TEXT BLOCK:
>>>

Orlando Guy Figes () is a British historian and writer. Until his retirement, he was Professor of History at Birkbeck College, University of London.

Figes is known for his works on Russian history, such as A People's Tragedy (1996), Natasha's Dance (2002), The Whisperers: Private Life in Stalin's Russia (2007), Crimea (2010) and Just Send Me Word (2012).   A People's Tragedy is a study of the Russian Revolution, and combines social and political history with biographical details in a historical narrative.   Figes has also constributed significantly on European history more broadly, notably with his book The Europeans (2019).

He serves on the editorial board of the journal Russian History, writes for the international press, broadcasts on television and radio, reviews for The New York Review of Books, and is a fellow of the Royal Society of Literature.

His books have been translated into over thirty languages

Personal life and education
Born in Islington, North London, Figes is the son of John George Figes and the feminist writer Eva Figes, whose Jewish family fled Nazi Germany in 1939. The author and editor Kate Figes was his elder sister. He attended William Ellis School in north London (1971–78) and studied History at Gonville and Caius College, Cambridge, graduating with a double-starred first in 1982. He completed his PhD at Trinity College, Cambridge.

<<<

DATA SHOWN:
>>>

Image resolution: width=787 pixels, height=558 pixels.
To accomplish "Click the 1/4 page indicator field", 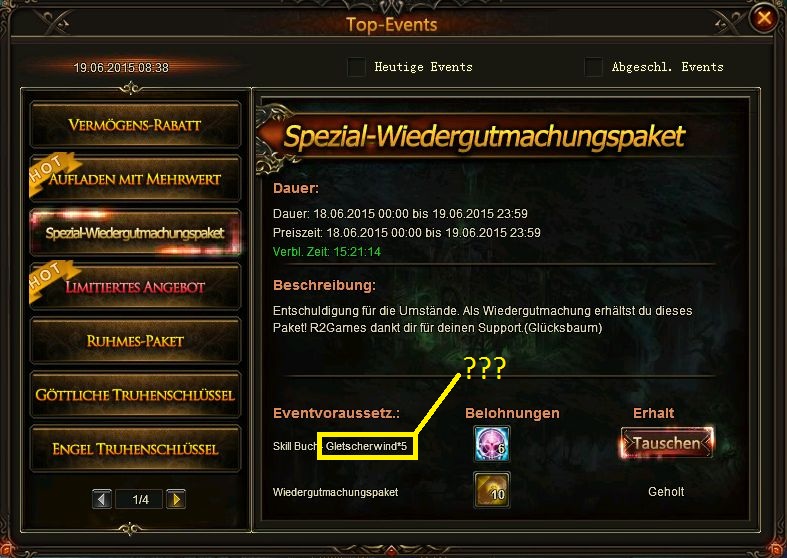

<<<

Summarize the biography of Orlando Figes in two sentences. Rely only on the text about Orlando Figes.

REPLY:
Orlando Figes is a British historian and writer, formerly Professor of History at Birkbeck College, University of London, who is known for works on Russian history such as A People's Tragedy and The Whisperers, as well as The Europeans on wider European history. Born in Islington to John George Figes and the feminist writer Eva Figes, he studied History at Gonville and Caius College, Cambridge, completed his PhD at Trinity College, Cambridge, and has seen his books translated into over thirty languages.